A colegialidade representa uma das principais diretrizes para a prática deliberativa de órgãos judiciais colegiados. Como afirmei em estudo aprofundado sobre o tema¹², o termo colegialidade possui uma ambiguidade intrínseca, que o torna plurissignificativo em relação ao fenômeno da deliberação no seio de um órgão colegiado. Desse modo, ele pode fazer alusão a distintos matizes e nuances de uma mesma prática deliberativa – as posturas argumentativas de cada membro em relação ao colegiado e suas respectivas interações; as posições institucionais e os comportamentos sociais e psicológicos individuais e do grupo; os atos e as formas de atuação deliberativa e de tomada de decisão coletiva; etc. – dependendo da perspectiva de análise que se queira adotar.

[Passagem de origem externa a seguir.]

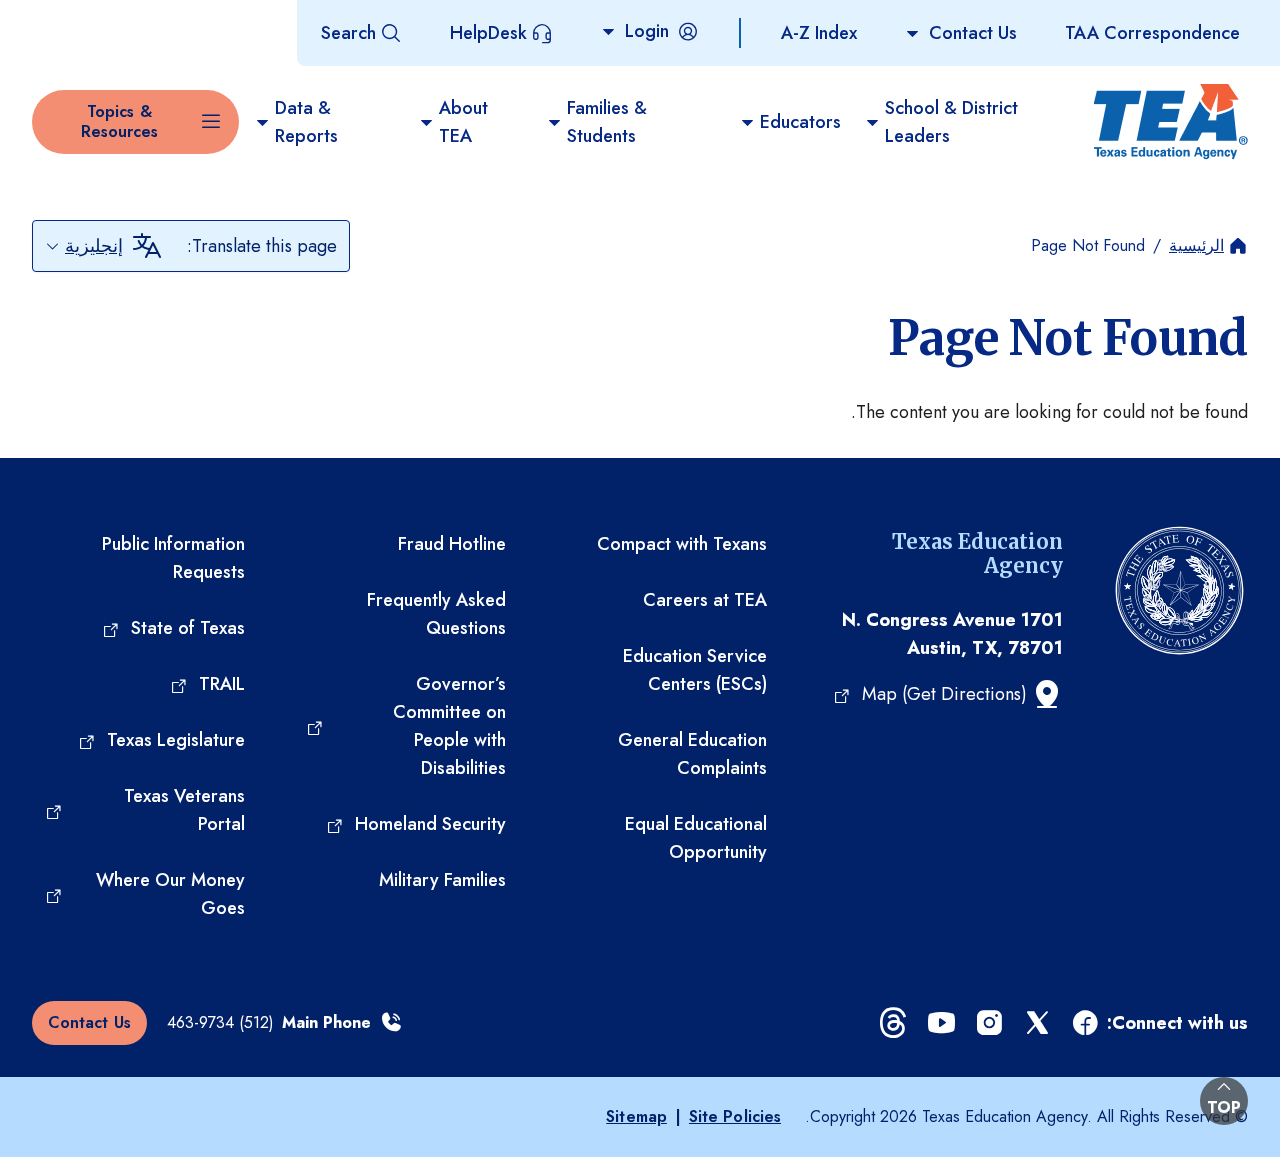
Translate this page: (262, 246)
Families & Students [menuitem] (607, 122)
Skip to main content (83, 19)
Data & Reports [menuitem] (306, 122)
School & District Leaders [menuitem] (951, 122)
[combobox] (84, 246)
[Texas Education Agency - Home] (1172, 122)
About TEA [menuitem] (463, 122)
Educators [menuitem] (800, 122)
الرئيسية (1196, 245)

O aspecto mais saliente das práticas deliberativas de tribunais constitucionais diz respeito à noção que os magistrados cultivam em torno da colegialidade como uma exigência de imparcialidade e de impessoalidade do órgão judicial, independente das figuras individuais de seus membros. Levando esse aspecto em conta, a colegialidade deve fazer do tribunal constitucional, no plano interno, um corpo decisório unitário que impede o desenvolvimento do individualismo e, com isso, contribui à despersonalização dos magistrados e à impessoalidade do órgão judicial.
Nesse sentido, como se pode perceber, a unidade institucional¹³ e a colegialidade correspondem, respectivamente, aos aspectos externo e interno da ideia de coesão do órgão judicial. Quanto mais conscientes estiverem os membros do colegiado de que constituem apenas uma parte do todo, e quanto maior for a convicção de todos em torno da totalidade de seu conjunto, maior será o grau de colegialidade desse órgão.
Apesar de depender em grande parte das posturas deliberativas individuais (que podem estar vinculadas ao caráter, à personalidade e às virtudes de cada indivíduo), seria possível trabalhar com regras, procedimentos e práticas que favoreçam a colegialidade. Exemplo claro está nas normas e procedimentos que asseguram a isonomia das posições institucionais de cada membro do órgão colegiado – ainda que isso não impeça estabelecer certas prerrogativas próprias da figura distinta de seu presidente –, como a que atribui valor igual de voto a todos – excetuado o voto de qualidade do presidente na hipótese de empate na votação.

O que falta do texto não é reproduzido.